FCC questions cell phone flight ban
Julius Genachowski, the chairperson of the Federal Communications Commission, thinks it is about time people are able to use their new and old cell phones while flying. On Friday, Genachowski called into question the policy of the Federal Aviation Administration on the use of electronics in-flight, saying that he believes that the agency should allow more use of the devices while planes are in flight.
The FCC boss was direct and plainspoken when it came to expressing his feelings on the matter in the letter to FAA administrator Michael Huerta, which was unearthed by The Hill. “This review comes at a time of tremendous innovation, as mobile devices are increasingly interwoven in our daily lives,” Genachowski says. “They empower people to stay informed and connected with friends and family, and they enable both large and small businesses to be more productive and efficient, helping drive economic growth and boost US competitiveness.”

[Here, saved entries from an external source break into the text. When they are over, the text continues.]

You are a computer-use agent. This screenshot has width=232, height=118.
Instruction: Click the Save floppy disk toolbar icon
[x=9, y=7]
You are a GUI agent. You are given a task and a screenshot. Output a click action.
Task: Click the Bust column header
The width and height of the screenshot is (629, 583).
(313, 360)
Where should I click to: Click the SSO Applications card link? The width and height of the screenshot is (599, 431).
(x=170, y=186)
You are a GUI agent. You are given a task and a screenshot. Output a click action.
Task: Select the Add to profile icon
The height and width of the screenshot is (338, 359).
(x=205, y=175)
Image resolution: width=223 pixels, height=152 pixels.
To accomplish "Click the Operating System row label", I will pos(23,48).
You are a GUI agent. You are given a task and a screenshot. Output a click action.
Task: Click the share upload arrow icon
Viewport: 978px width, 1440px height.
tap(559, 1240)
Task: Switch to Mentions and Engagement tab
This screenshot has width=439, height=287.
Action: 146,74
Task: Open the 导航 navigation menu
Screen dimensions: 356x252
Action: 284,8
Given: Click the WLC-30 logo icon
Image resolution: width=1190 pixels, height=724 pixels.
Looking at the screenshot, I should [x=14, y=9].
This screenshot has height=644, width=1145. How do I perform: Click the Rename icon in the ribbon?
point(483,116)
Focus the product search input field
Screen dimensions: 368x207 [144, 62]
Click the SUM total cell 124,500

Twenty years of testing has failed to unearth any evidence that cell phones or any other form of electronic devices interfere with aircrafts, but passengers are still banned from using e-readers and tablets during both landing and take-off. Back in August 2012, the Federal Communications Commission released a study on the use of cell phones in-flight in a number of countries in Europe, which could find no direct cases of interference, although there were two inconclusive anomalies in Belgium. Given that there have been many cases of people leaving their cell phones on during flight with no ill effects then the worry over electronic devices that do not even transmit seems even more peculiar, experts say.